= Instructions to follow =
A line belongs in the answer if it contains "message"; copy every such line from the entries below.

(Available data Opens)

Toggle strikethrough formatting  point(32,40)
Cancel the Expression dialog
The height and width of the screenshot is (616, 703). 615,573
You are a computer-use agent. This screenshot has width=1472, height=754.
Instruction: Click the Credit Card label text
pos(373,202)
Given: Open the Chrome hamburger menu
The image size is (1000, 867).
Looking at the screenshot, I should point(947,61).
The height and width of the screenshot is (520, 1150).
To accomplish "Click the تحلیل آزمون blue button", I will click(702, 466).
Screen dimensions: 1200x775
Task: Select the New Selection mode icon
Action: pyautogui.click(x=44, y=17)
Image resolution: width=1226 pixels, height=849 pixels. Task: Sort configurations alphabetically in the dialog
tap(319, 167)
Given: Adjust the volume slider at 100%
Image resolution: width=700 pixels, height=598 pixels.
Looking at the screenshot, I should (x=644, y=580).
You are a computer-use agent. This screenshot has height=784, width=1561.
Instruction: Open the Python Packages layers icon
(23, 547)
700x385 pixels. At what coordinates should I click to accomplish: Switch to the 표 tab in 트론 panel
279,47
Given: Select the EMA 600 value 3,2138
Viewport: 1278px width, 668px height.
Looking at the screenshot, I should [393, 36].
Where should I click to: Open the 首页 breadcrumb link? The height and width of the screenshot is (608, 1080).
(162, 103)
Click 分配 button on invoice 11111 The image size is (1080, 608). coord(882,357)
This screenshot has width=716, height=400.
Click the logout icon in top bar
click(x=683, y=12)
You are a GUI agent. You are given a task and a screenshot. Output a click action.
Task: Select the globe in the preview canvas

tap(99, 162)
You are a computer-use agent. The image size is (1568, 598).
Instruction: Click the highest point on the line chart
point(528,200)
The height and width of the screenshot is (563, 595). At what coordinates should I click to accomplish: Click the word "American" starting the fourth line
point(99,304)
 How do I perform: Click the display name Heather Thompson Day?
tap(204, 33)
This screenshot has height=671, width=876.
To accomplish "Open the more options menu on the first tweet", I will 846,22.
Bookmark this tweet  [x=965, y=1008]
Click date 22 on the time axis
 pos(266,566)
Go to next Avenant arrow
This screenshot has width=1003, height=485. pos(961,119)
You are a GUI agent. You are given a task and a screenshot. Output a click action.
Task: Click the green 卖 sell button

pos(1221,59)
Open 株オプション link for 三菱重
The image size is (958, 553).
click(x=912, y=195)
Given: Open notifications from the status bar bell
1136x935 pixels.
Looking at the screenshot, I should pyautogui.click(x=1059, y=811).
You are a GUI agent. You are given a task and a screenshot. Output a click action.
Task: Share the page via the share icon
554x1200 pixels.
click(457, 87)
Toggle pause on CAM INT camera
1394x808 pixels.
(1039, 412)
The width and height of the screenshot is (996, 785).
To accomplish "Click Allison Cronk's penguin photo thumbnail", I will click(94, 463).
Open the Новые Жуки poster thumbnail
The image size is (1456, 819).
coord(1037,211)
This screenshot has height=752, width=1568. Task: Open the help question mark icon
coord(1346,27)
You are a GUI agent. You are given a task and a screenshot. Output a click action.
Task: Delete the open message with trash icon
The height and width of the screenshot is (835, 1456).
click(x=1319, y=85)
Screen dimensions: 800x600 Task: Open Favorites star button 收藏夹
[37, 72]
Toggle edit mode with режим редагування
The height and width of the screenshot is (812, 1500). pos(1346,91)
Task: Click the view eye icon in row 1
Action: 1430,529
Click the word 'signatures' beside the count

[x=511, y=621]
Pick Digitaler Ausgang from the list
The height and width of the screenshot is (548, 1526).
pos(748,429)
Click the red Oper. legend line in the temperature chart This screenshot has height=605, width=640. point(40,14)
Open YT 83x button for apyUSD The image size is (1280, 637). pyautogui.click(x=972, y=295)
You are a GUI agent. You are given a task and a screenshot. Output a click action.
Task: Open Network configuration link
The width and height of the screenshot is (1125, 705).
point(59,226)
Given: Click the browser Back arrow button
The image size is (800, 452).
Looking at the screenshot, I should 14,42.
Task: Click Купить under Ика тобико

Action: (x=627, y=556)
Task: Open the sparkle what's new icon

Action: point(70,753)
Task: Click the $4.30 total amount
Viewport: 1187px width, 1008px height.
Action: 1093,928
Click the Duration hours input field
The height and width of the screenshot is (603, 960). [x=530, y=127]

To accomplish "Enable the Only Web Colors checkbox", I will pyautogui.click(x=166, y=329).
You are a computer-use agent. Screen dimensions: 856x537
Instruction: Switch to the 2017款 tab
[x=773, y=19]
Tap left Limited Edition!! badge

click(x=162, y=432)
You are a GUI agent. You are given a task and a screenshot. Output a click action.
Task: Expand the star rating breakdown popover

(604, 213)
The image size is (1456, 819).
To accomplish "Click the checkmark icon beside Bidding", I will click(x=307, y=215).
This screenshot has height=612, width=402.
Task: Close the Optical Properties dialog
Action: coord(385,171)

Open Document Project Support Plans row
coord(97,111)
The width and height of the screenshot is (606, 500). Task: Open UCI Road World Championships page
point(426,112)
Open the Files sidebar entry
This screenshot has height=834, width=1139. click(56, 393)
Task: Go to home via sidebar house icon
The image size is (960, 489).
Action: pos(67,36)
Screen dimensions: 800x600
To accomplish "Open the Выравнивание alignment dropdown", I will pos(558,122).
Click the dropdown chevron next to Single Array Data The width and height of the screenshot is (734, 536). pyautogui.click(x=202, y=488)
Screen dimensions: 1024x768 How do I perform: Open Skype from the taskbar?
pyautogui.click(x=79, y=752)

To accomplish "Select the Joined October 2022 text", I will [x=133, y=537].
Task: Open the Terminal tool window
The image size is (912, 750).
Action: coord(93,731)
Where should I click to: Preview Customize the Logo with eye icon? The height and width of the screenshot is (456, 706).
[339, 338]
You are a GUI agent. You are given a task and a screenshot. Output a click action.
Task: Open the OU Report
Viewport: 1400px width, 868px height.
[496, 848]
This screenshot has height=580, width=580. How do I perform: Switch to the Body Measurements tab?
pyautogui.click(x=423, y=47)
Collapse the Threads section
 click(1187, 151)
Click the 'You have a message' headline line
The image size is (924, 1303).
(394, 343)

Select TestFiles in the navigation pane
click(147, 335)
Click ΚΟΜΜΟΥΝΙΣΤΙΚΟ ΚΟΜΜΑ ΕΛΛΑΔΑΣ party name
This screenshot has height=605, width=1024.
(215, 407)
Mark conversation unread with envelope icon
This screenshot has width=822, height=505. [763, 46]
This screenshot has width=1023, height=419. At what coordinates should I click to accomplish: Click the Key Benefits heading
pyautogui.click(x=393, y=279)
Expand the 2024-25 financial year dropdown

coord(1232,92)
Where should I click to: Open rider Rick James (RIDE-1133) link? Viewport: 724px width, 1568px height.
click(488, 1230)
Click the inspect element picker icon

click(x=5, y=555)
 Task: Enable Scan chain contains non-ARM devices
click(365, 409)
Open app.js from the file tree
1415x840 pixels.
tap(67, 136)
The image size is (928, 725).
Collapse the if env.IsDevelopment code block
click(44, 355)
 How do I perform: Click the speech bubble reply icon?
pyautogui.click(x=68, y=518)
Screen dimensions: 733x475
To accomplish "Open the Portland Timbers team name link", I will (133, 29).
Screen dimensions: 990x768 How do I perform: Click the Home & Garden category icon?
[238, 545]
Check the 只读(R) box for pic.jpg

(Available data Closes)

= Answer box =
Task: Delete the open message with trash icon
Click the 'You have a message' headline line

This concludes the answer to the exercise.